### WHAT IS REQUIRED
Copy each line of the following material exactly.

↓

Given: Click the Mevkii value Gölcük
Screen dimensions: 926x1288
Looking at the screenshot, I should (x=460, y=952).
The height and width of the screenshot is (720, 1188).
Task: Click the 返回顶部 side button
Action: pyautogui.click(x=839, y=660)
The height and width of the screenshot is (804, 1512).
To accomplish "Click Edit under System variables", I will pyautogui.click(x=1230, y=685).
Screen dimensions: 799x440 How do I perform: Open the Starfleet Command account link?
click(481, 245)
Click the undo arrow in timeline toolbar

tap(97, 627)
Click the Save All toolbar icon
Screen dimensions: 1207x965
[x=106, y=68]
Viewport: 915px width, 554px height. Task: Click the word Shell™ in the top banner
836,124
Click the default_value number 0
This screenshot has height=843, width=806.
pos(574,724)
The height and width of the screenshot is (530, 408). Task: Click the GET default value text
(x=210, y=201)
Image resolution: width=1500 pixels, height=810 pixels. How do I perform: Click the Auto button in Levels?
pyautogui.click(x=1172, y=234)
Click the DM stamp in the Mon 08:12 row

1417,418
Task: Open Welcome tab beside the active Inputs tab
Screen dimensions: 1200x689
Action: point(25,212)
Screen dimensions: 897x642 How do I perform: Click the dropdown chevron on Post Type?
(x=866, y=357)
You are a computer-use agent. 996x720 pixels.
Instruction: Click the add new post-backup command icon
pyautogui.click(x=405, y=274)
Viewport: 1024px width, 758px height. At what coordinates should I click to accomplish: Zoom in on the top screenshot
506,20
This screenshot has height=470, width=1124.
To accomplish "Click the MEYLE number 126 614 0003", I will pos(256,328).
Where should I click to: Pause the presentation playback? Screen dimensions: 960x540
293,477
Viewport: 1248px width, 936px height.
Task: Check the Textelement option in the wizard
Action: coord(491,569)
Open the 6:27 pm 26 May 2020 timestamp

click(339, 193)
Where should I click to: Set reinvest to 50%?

↑

### SOLVED PROBLEM
Given: Click the Mevkii value Gölcük
Screen dimensions: 926x1288
Looking at the screenshot, I should (x=460, y=952).
The height and width of the screenshot is (720, 1188).
Task: Click the 返回顶部 side button
Action: pyautogui.click(x=839, y=660)
The height and width of the screenshot is (804, 1512).
To accomplish "Click Edit under System variables", I will pyautogui.click(x=1230, y=685).
Screen dimensions: 799x440 How do I perform: Open the Starfleet Command account link?
click(481, 245)
Click the undo arrow in timeline toolbar

tap(97, 627)
Click the Save All toolbar icon
Screen dimensions: 1207x965
[x=106, y=68]
Viewport: 915px width, 554px height. Task: Click the word Shell™ in the top banner
836,124
Click the default_value number 0
This screenshot has height=843, width=806.
pos(574,724)
The height and width of the screenshot is (530, 408). Task: Click the GET default value text
(x=210, y=201)
Image resolution: width=1500 pixels, height=810 pixels. How do I perform: Click the Auto button in Levels?
pyautogui.click(x=1172, y=234)
Click the DM stamp in the Mon 08:12 row

1417,418
Task: Open Welcome tab beside the active Inputs tab
Screen dimensions: 1200x689
Action: point(25,212)
Screen dimensions: 897x642 How do I perform: Click the dropdown chevron on Post Type?
(x=866, y=357)
You are a computer-use agent. 996x720 pixels.
Instruction: Click the add new post-backup command icon
pyautogui.click(x=405, y=274)
Viewport: 1024px width, 758px height. At what coordinates should I click to accomplish: Zoom in on the top screenshot
506,20
This screenshot has height=470, width=1124.
To accomplish "Click the MEYLE number 126 614 0003", I will pos(256,328).
Where should I click to: Pause the presentation playback? Screen dimensions: 960x540
293,477
Viewport: 1248px width, 936px height.
Task: Check the Textelement option in the wizard
Action: coord(491,569)
Open the 6:27 pm 26 May 2020 timestamp

click(339, 193)
Where should I click to: Set reinvest to 50%?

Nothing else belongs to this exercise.